If you took 100 ordinary people and screened KanColle for them, you’ll find that it’s objectively kind of a nothing show. But I’m going to have to say I thoroughly enjoyed it. All this probably boils down to how susceptible to moe I am – KanColle is about moe anthropomorphisms of Japanese WWII-era warships roughly reenacting the Pacific War. If that summary sounds appealing for you, congratulations! You’re part of KanColle‘s surprisingly large target audience.
So here’s the rundown of everything wrong with KanColle. There is no plot development that isn’t basically a genre trope. You want training montages? Characters having trouble getting over the loss of a comrade? The protagonist facing adversity only to overcome it through sheer willpower? Check all those boxes! The cast isn’t composed of characters so much as it is made of personality traits.
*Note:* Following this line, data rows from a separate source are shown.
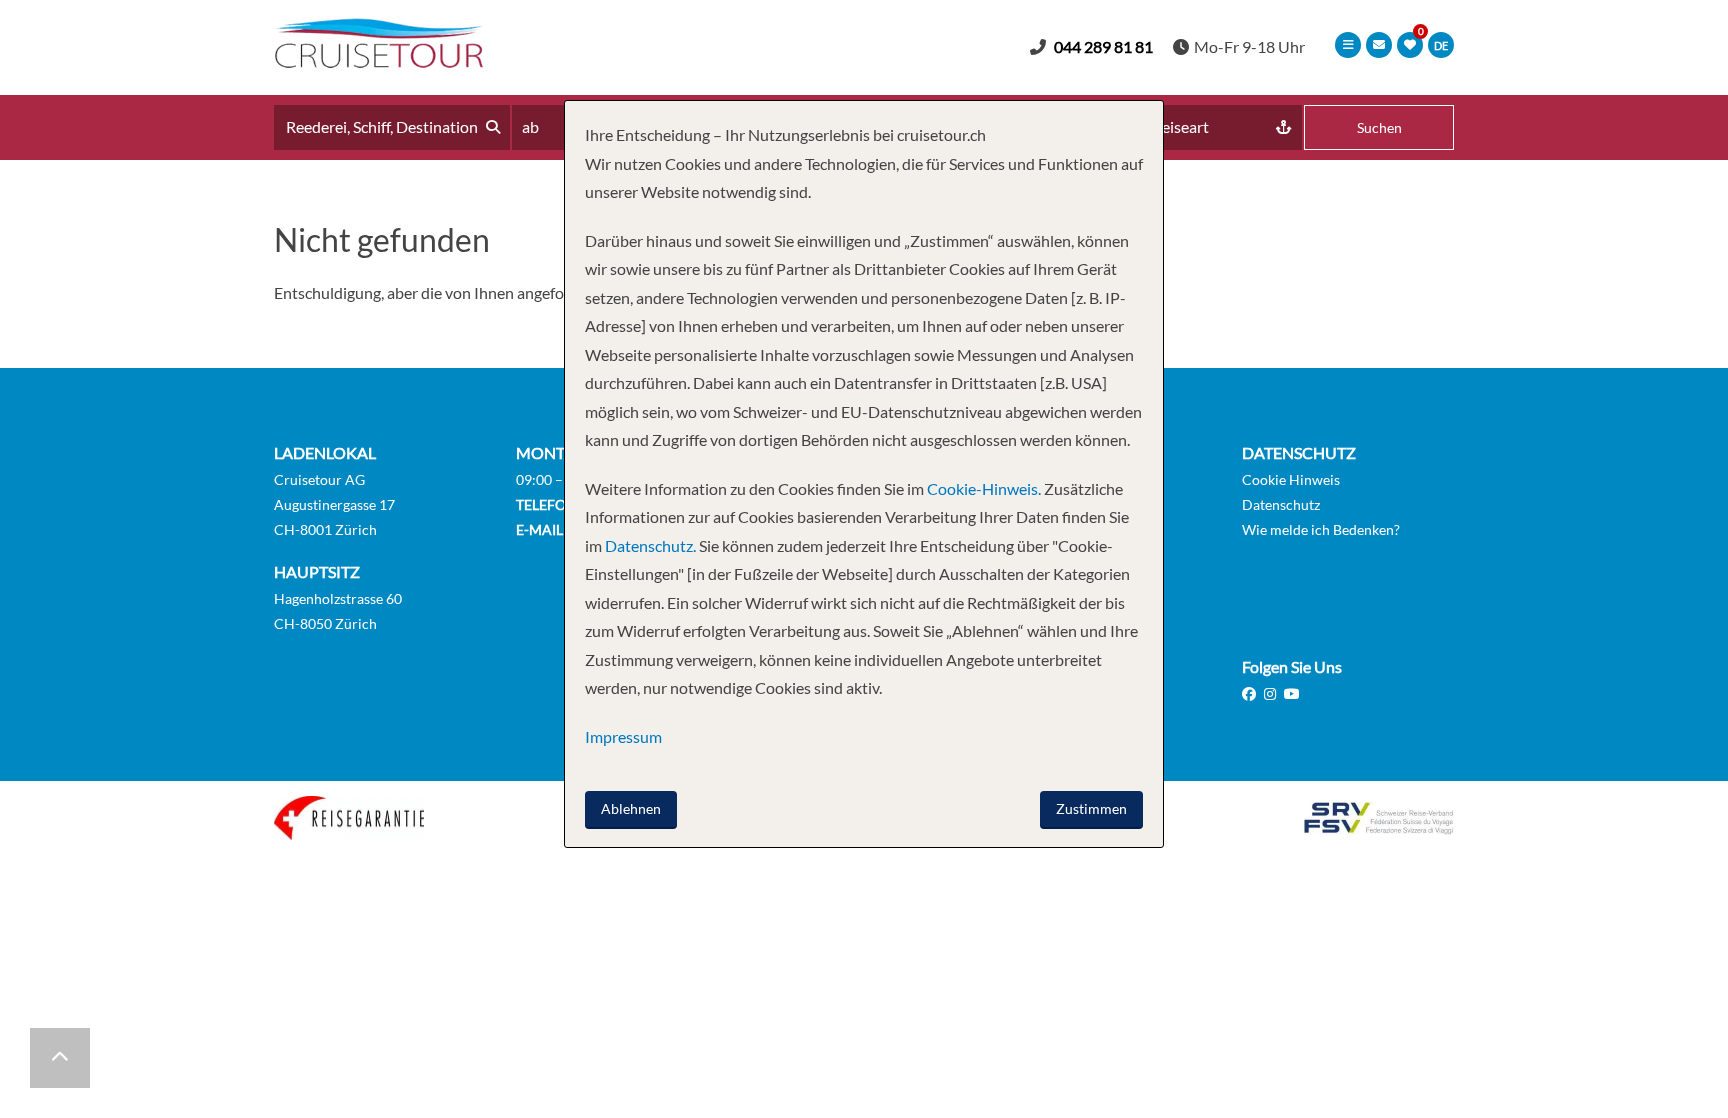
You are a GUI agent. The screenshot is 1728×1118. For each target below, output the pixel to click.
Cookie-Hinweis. (982, 488)
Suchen (1379, 127)
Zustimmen (1091, 808)
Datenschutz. (650, 545)
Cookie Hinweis (1291, 479)
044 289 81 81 (1103, 46)
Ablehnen (631, 808)
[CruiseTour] (379, 61)
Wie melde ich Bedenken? (1321, 529)
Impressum (623, 736)
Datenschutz (1281, 504)
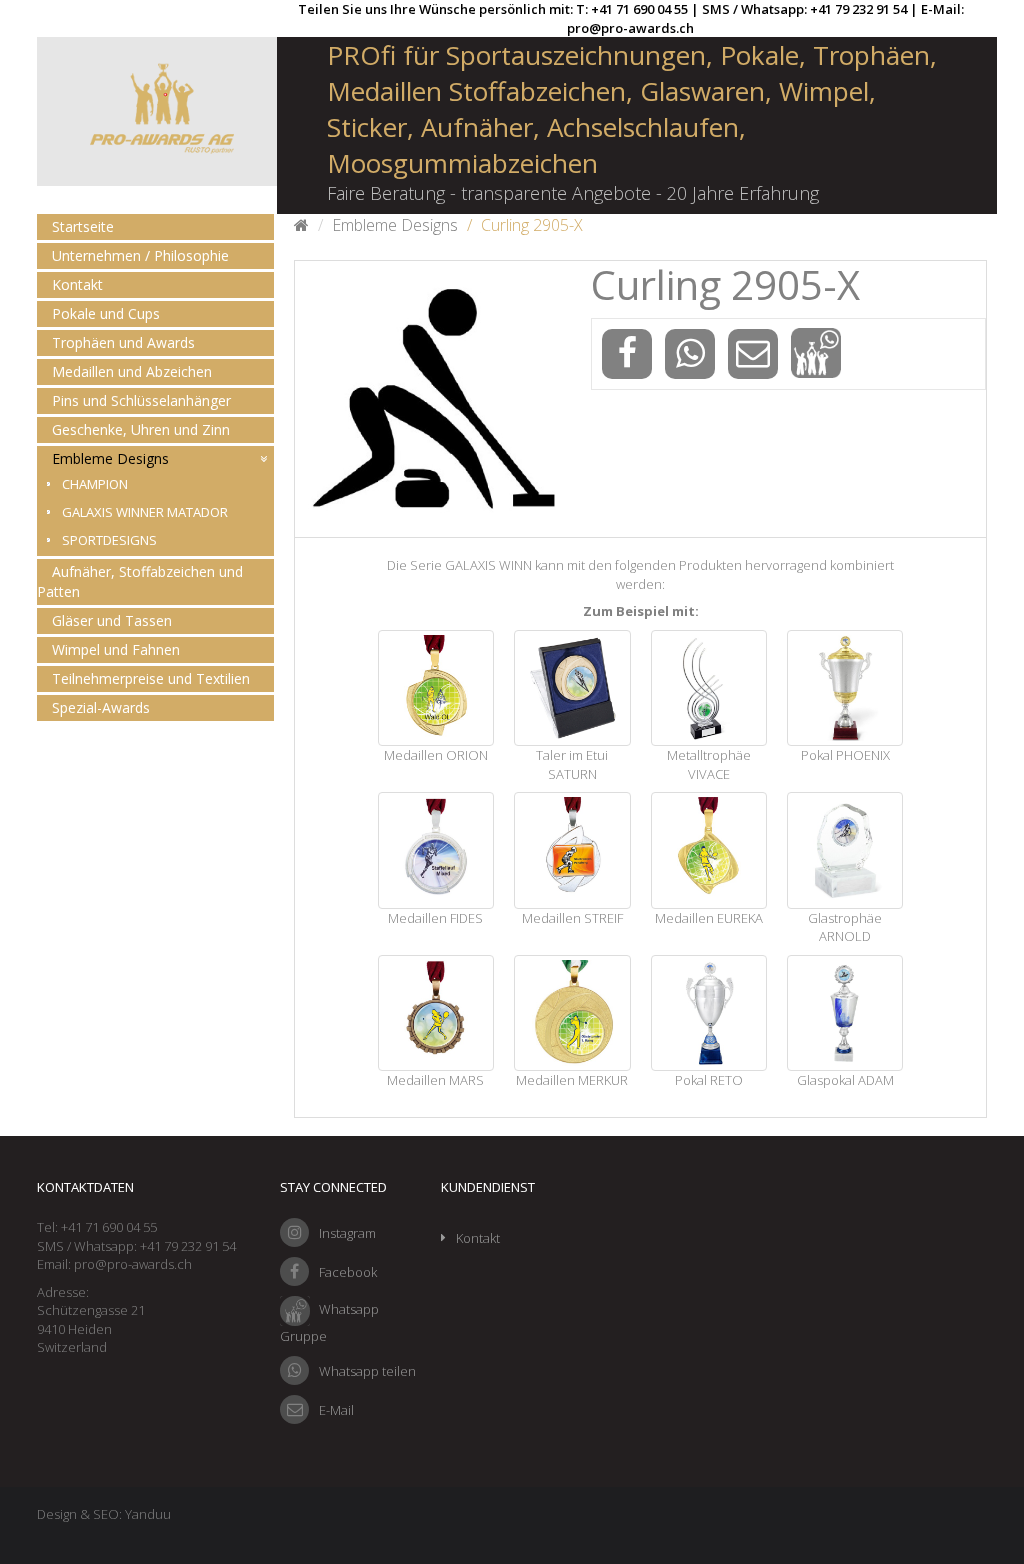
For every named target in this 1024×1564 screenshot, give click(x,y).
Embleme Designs (110, 458)
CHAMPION (95, 484)
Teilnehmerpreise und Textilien (151, 678)
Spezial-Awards (101, 707)
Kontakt (77, 284)
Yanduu (148, 1514)
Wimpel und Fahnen (116, 649)
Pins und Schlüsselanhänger (141, 400)
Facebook (348, 1272)
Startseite (83, 226)
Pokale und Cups (106, 313)
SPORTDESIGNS (109, 540)
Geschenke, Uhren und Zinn (141, 429)
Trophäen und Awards (123, 342)
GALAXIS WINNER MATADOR (145, 512)
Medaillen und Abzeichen (132, 371)
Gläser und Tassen (112, 620)
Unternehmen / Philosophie (140, 255)
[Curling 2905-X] (433, 399)
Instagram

There’s basically no logic to anything, to the point where I don’t even know what the KanMusu are. Are they human girls? Are they actual ships? Do they live on a school campus or military base? Finally, the battles aren’t so much about strategy as they are about who can spam the most torpedoes. Maybe that’s how real naval battles are won – I’m not an expert – but I think there’s more to it than torpedo spam.
KanColle is light moeblob entertainment at its core, but there are lots of these kinds of shows and I don’t go out of my way to watch those. What it does, though, is fit the Strike Witches formula almost to a T. There are weaponized young girls, World War II references (it’s the entire conceit of the franchise), and it mixes action with light slice-of-life comedy (actually the one thing this show genuinely does well is visual humor). The only difference is that Strike Witches has a lot more nudity.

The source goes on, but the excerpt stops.